About investments: from the poor rich man to the elderly billionaire

Every one of us dreams of having a passive income. To have money without doing anything, what could be more wonderful?

One type of passive income - it is an investment, when invested money brings a steady income.

Where did investing come from, and what interesting investment-related cases have happened in the financial world?

A historical tour.

Surprising as it may be, investing predates the full-fledged financial markets. As evidenced by the findings of archaeologists, the investment of material funds for their growth took place before our era.

Man very quickly came to realize that simply keeping money does not make anyone rich. One of the topics in the educational system of the ancient Babylonians was precisely the management of finances and their profitable investment.

However, the word "investor" itself has not always had the meaning that we put into it. For example, in the Middle Ages, investors were called managers of the estates of feudal lords, and investment meant land lease. It was only with the advent of banks that the word "investor" gradually began to take on its usual meaning.

The most interesting cases in investing

Dutch Tulips

In the 17th century, tulip bulbs began to be brought to Holland from Turkey. The fashion for tulips grew to such an extent that such bulbs were sold and bought everywhere, and for just one bulb of certain varieties one could buy quite a decent house. It even went so far as to sell tulip bulbs on futures.

Everyone knows how the story ended - a huge financial bubble emerged, which plunged Holland into a powerful economic crisis. By the way, many people compare bitcoin investments to the tulip mania in Holland.

Poor Rich Man

Kurt Degerman was homeless for 30 years, living a miserable existence. Like most homeless people, he collected tin cans and bottles.

After Degerman died, everyone was surprised to learn that with the proceeds from the sale of cans and bottles, he bought shares in Swedish companies, which brought him a profit of 12 million Swedish kronor.

It is noteworthy that Degerman did not use a single crown of his income during his lifetime, but bequeathed it entirely to his relative, who was not squeamish about visiting the homeless man.

Mark Twain's Mistake

One day, the famous scientist and inventor Alexander Bell, who invented the telephone and defined the further development of the telecommunications industry in the United States, turned to his friend, the no less famous writer Mark Twain.
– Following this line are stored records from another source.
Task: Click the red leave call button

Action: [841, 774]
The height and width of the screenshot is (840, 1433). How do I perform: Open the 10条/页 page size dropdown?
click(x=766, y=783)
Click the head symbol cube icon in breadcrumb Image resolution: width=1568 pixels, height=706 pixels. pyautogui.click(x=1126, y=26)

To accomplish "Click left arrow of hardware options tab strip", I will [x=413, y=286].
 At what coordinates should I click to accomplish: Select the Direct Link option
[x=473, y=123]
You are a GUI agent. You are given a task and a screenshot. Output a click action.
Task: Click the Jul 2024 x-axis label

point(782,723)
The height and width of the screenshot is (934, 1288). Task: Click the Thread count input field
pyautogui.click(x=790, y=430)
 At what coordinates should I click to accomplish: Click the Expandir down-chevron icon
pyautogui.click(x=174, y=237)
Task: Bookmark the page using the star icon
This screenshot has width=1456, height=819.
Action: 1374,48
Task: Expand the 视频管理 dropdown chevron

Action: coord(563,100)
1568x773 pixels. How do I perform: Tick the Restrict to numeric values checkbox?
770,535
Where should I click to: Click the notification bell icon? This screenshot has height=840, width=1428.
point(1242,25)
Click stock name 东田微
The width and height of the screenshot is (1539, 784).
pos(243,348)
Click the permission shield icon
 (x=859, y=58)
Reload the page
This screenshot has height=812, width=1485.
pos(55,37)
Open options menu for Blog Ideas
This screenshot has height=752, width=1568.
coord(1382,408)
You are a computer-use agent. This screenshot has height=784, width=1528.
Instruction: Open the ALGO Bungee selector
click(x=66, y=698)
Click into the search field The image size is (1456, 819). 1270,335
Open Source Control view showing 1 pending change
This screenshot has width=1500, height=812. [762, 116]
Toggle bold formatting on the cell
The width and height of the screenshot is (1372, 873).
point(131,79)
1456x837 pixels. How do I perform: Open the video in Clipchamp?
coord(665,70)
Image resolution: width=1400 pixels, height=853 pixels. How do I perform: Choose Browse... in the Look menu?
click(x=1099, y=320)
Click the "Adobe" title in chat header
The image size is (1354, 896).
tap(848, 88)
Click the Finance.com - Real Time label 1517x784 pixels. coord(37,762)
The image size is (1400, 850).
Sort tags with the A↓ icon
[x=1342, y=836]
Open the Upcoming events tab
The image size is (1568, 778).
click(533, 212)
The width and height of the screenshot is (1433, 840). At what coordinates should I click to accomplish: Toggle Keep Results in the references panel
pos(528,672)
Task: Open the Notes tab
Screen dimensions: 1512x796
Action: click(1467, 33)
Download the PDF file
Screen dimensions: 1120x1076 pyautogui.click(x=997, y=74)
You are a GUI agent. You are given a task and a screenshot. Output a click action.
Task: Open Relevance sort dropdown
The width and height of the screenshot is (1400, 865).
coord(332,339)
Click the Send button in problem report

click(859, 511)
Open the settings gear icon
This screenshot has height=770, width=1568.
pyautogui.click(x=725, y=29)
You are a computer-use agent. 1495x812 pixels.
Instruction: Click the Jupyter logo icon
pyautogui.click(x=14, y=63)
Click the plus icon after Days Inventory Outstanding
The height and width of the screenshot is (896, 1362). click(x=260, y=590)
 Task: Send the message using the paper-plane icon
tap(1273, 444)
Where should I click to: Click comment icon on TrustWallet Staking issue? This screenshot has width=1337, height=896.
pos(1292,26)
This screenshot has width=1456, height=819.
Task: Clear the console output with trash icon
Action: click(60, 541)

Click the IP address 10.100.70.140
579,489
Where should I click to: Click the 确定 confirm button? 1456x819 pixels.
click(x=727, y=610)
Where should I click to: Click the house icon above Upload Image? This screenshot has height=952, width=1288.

The scientist needed money for the technical realization of the telephone device he had developed. Mark Twain refused his friend, calling the idea of the telephone nonsense.

So the successful writer turned out to be a worthless investor - this investment, which would now be called a venture capital investment, would have earned Twain a profit of hundreds, if not thousands of percent.

Great compound interest

In long-term investing, compound interest is very often used. Special formulas are used to calculate them, but in simple terms, this is when interest is added to the amount of the deposit or investment and, subsequently, interest is also accrued on it.

Despite its apparent simplicity, compound interest has fascinated the most eminent people. Albert Einstein considered compound interest to be humanity's greatest mathematical discovery. Rothschild called it the eighth wonder of the world, and Warren Buffett considers it a necessary part of any long-term investment strategy.

Warren Buffett is the king of investors

American Warren Buffett is considered the world's largest investor. Having started his financial career at the age of 11 with $100, the 88-year-old Buffett now has a fortune of more than $77 billion.

Despite owning such an astronomical sum of money, Buffett has a modesty that many people could use. He loves to eat fast food, lives in an ordinary house and does charity work. Warren Buffett holds a peculiar record in this field - he donated 37 billion dollars to five different foundations.

To become an investor nowadays, it is not necessary to possess exorbitant sums of money. It is enough to have a small initial capital and a firm desire to receive a passive income. The main thing is not to stand still, because the longest way starts with a single step.